The way many believers classify things like their eternal salvation is now more likely to involve feelings rather than faith. If someone "feels saved" they will experience a satisfaction with that sensation and try their utmost to hang on to it. But if they encounter feelings that suggest they are NOT saved, they are just as likely to be plunged into despair.
The same barometer is used for prayer. "Pastor Paul." someone will say to me, "I don't feel like God is hearing my prayers." Or someone else asks, "I'm feeling unfulfilled in my marriage. What should I do?" Still another prays for forgiveness but still feels guilt.
In each of these instances feelings are exalted as the single most important means of measuring truth and reality. My marriage is defined by how much I feel in love with my spouse. My ministry is defined by much I feel fulfilled and my relationship with God is defined by how much I feel accepted and loved.
As a pastor my job is to continually point believers back to the authority of the Word, and that is exactly what I do. For the one who feels unforgiven, I tell them to read 1 John 1:9 which contains a wonderful promise of forgiveness to those who confess their sins. We read the passage together and I highlight key words in an attempt to make it more understandable. But after finishing my exhortation based on that Scripture the individual looks at me and says in a pained voice: "Yeah, I see that...but I still don't feel forgiven."
What I've just witnessed is a believer exalting their feelings over and above the authority of God's Word. They know what the Word says, but they choose to believe their feelings instead. Feelings become the final, authoritative guide to judging what is real and what is not.
It's hard for me to overstate the danger this kind of thinking invites. To elevate the heart of man as the means of determining what is true or false is the height of foolishness. Believers forget that their own hearts have been revealed in Scripture as unreliable—purposely deceitful and entirely beyond understanding.

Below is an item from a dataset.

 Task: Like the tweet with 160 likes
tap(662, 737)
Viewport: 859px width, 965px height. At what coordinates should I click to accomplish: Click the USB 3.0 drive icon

The heart is deceitful above all things, and desperately sick; who can understand it?
Jeremiah 17:9 (ESV)
In light of this passage from Jeremiah, believers need to repent of this modern form of idolatry and return to the only One who can truly be the guide of all truth, and that is God, Himself. The challenge will be turning a deaf ear to the voice that once guided their every thought and decision and returning to the Lord who created them and Who knows what is best—even when feelings tell them otherwise.